* begin *

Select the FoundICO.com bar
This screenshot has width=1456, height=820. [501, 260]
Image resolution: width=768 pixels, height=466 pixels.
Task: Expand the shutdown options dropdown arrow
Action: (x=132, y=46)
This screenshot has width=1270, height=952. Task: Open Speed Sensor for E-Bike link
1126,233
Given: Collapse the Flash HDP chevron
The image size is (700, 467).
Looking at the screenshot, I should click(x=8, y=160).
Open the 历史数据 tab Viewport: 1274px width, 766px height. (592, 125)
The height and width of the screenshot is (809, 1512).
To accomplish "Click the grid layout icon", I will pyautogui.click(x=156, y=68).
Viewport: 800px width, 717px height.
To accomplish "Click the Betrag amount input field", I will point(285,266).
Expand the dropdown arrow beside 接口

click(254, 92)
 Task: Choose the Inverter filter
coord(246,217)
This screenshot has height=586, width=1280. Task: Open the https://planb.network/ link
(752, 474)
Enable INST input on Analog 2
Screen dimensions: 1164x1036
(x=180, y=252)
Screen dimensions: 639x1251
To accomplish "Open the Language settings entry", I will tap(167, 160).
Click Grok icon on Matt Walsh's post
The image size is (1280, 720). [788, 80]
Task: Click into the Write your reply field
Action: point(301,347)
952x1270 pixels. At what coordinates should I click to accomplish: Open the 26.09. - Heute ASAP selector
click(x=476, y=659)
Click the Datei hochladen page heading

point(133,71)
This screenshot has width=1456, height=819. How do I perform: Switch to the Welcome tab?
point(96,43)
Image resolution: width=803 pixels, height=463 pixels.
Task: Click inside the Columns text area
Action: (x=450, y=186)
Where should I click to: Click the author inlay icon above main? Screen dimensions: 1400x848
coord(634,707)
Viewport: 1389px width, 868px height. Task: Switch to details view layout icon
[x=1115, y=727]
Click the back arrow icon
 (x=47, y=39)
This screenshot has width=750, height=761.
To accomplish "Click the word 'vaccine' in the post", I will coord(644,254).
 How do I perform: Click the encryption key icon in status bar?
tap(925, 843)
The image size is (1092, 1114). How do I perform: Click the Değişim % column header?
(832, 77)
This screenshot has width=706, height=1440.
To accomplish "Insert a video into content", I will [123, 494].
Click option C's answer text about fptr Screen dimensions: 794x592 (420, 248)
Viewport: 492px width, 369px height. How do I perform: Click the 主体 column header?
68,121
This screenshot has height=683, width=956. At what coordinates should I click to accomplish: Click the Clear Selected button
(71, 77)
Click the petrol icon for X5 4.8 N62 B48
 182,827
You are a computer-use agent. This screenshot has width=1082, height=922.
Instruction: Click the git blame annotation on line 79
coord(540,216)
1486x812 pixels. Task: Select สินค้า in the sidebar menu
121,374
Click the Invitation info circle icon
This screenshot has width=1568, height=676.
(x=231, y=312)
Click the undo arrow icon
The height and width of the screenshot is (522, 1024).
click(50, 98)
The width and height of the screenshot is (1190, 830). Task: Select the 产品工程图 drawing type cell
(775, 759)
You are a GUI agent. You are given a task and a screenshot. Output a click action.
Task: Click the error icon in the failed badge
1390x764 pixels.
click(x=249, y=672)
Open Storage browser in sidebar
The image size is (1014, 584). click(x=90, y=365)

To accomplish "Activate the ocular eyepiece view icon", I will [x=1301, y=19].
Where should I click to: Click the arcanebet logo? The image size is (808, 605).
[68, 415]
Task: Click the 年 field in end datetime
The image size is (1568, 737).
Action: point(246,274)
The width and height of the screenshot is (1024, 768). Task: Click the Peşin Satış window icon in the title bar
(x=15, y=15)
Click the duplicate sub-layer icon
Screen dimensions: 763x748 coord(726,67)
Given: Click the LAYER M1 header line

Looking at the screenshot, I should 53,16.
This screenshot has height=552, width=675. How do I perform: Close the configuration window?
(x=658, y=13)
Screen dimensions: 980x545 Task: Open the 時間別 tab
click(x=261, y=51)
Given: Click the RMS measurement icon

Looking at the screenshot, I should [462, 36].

* end *

▶ _Aim_
Arrange the records above as a Markdown table with two columns, No. and Line. Put each nonblank line in its own numbered row.

▶ _Task solution_
| No. | Line |
|---|---|
| 1 | Select the FoundICO.com bar |
| 2 | This screenshot has width=1456, height=820. [501, 260] |
| 3 | Image resolution: width=768 pixels, height=466 pixels. |
| 4 | Task: Expand the shutdown options dropdown arrow |
| 5 | Action: (x=132, y=46) |
| 6 | This screenshot has width=1270, height=952. Task: Open Speed Sensor for E-Bike link |
| 7 | 1126,233 |
| 8 | Given: Collapse the Flash HDP chevron |
| 9 | The image size is (700, 467). |
| 10 | Looking at the screenshot, I should click(x=8, y=160). |
| 11 | Open the 历史数据 tab Viewport: 1274px width, 766px height. (592, 125) |
| 12 | The height and width of the screenshot is (809, 1512). |
| 13 | To accomplish "Click the grid layout icon", I will pyautogui.click(x=156, y=68). |
| 14 | Viewport: 800px width, 717px height. |
| 15 | To accomplish "Click the Betrag amount input field", I will point(285,266). |
| 16 | Expand the dropdown arrow beside 接口 |
| 17 | click(254, 92) |
| 18 |  Task: Choose the Inverter filter |
| 19 | coord(246,217) |
| 20 | This screenshot has height=586, width=1280. Task: Open the https://planb.network/ link |
| 21 | (752, 474) |
| 22 | Enable INST input on Analog 2 |
| 23 | Screen dimensions: 1164x1036 |
| 24 | (x=180, y=252) |
| 25 | Screen dimensions: 639x1251 |
| 26 | To accomplish "Open the Language settings entry", I will tap(167, 160). |
| 27 | Click Grok icon on Matt Walsh's post |
| 28 | The image size is (1280, 720). [788, 80] |
| 29 | Task: Click into the Write your reply field |
| 30 | Action: point(301,347) |
| 31 | 952x1270 pixels. At what coordinates should I click to accomplish: Open the 26.09. - Heute ASAP selector |
| 32 | click(x=476, y=659) |
| 33 | Click the Datei hochladen page heading |
| 34 | point(133,71) |
| 35 | This screenshot has width=1456, height=819. How do I perform: Switch to the Welcome tab? |
| 36 | point(96,43) |
| 37 | Image resolution: width=803 pixels, height=463 pixels. |
| 38 | Task: Click inside the Columns text area |
| 39 | Action: (x=450, y=186) |
| 40 | Where should I click to: Click the author inlay icon above main? Screen dimensions: 1400x848 |
| 41 | coord(634,707) |
| 42 | Viewport: 1389px width, 868px height. Task: Switch to details view layout icon |
| 43 | [x=1115, y=727] |
| 44 | Click the back arrow icon |
| 45 |  (x=47, y=39) |
| 46 | This screenshot has width=750, height=761. |
| 47 | To accomplish "Click the word 'vaccine' in the post", I will coord(644,254). |
| 48 |  How do I perform: Click the encryption key icon in status bar? |
| 49 | tap(925, 843) |
| 50 | The image size is (1092, 1114). How do I perform: Click the Değişim % column header? |
| 51 | (832, 77) |
| 52 | This screenshot has width=706, height=1440. |
| 53 | To accomplish "Insert a video into content", I will [123, 494]. |
| 54 | Click option C's answer text about fptr Screen dimensions: 794x592 (420, 248) |
| 55 | Viewport: 492px width, 369px height. How do I perform: Click the 主体 column header? |
| 56 | 68,121 |
| 57 | This screenshot has height=683, width=956. At what coordinates should I click to accomplish: Click the Clear Selected button |
| 58 | (71, 77) |
| 59 | Click the petrol icon for X5 4.8 N62 B48 |
| 60 |  182,827 |
| 61 | You are a computer-use agent. This screenshot has width=1082, height=922. |
| 62 | Instruction: Click the git blame annotation on line 79 |
| 63 | coord(540,216) |
| 64 | 1486x812 pixels. Task: Select สินค้า in the sidebar menu |
| 65 | 121,374 |
| 66 | Click the Invitation info circle icon |
| 67 | This screenshot has width=1568, height=676. |
| 68 | (x=231, y=312) |
| 69 | Click the undo arrow icon |
| 70 | The height and width of the screenshot is (522, 1024). |
| 71 | click(50, 98) |
| 72 | The width and height of the screenshot is (1190, 830). Task: Select the 产品工程图 drawing type cell |
| 73 | (775, 759) |
| 74 | You are a GUI agent. You are given a task and a screenshot. Output a click action. |
| 75 | Task: Click the error icon in the failed badge |
| 76 | 1390x764 pixels. |
| 77 | click(x=249, y=672) |
| 78 | Open Storage browser in sidebar |
| 79 | The image size is (1014, 584). click(x=90, y=365) |
| 80 | To accomplish "Activate the ocular eyepiece view icon", I will [x=1301, y=19]. |
| 81 | Where should I click to: Click the arcanebet logo? The image size is (808, 605). |
| 82 | [68, 415] |
| 83 | Task: Click the 年 field in end datetime |
| 84 | The image size is (1568, 737). |
| 85 | Action: point(246,274) |
| 86 | The width and height of the screenshot is (1024, 768). Task: Click the Peşin Satış window icon in the title bar |
| 87 | (x=15, y=15) |
| 88 | Click the duplicate sub-layer icon |
| 89 | Screen dimensions: 763x748 coord(726,67) |
| 90 | Given: Click the LAYER M1 header line |
| 91 | Looking at the screenshot, I should 53,16. |
| 92 | This screenshot has height=552, width=675. How do I perform: Close the configuration window? |
| 93 | (x=658, y=13) |
| 94 | Screen dimensions: 980x545 Task: Open the 時間別 tab |
| 95 | click(x=261, y=51) |
| 96 | Given: Click the RMS measurement icon |
| 97 | Looking at the screenshot, I should [462, 36]. |